In mid-career Huggins developed the highly individual technique that characterized some of his best work. Having first drawn a pencil outline on smooth white millboard he then glazed in oils 'very strongly and richly with transparent colours' (Marillier, 145). This allowed the white background to show through, creating a luminous effect. Huggins delighted in the translucency and proceeded to experiment with brilliant colours, which he fully anticipated would dull with time. The approach was not, however, universally admired. Some thought his colouring crude and inaccurate, and a purple donkey attracted particular criticism: 'No other animal painter of the school found in old Nature so many hues, or made so much allowance for the deepening tone given to dried paint by time' (Sparrow, 216). This mellowing effect was already apparent when Huggins's works were favourably assessed by H. C. Marillier some twenty years after the artist's death.
Huggins first exhibited at the Royal Academy in 1842 with Androcles and the Lion, and was a regular exhibitor until shortly before his death. His connection with the Liverpool Academy began when he attended as a student in the life class. He was elected an associate in 1847 and a member in 1850. His active connection ceased in 1856. He also sent works to exhibitions at Manchester, Dublin, Edinburgh, and Glasgow.
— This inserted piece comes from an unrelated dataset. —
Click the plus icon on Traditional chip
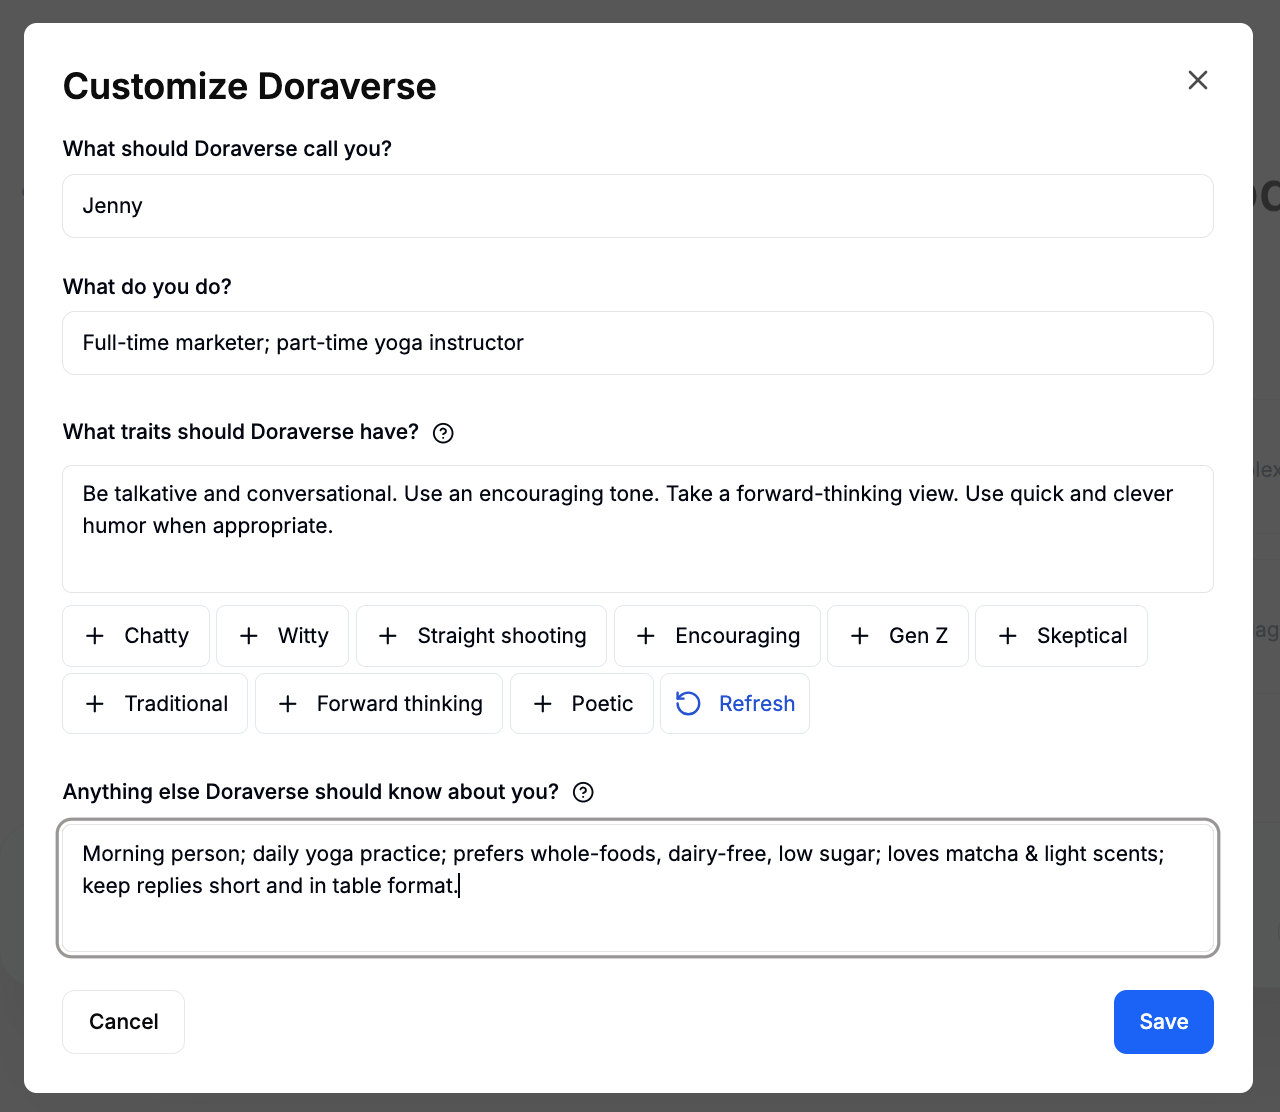The width and height of the screenshot is (1280, 1112). 95,704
In 1861 Huggins moved to Chester, where he lived with his brother. It was presumably under the latter's influence that he took up architectural drawing, and he painted many views of the city. He developed a particular liking for its red sandstone, which featured prominently in his later work. In 1876 he left Chester for Betws-y-Coed, where he painted landscapes, including The Fairy Glen, exhibited in Liverpool in 1877. He later settled in the village of Christleton, Cheshire, where he died on 25 February 1884. In his last years he suffered partial paralysis, which eventually stopped him from painting. Of less than average height, with a florid complexion, Huggins had unusually long hair and dressed somewhat shabbily. He was good-natured and helped friends who were in financial straits, despite often facing difficulties himself. But he could also be shy and prickly.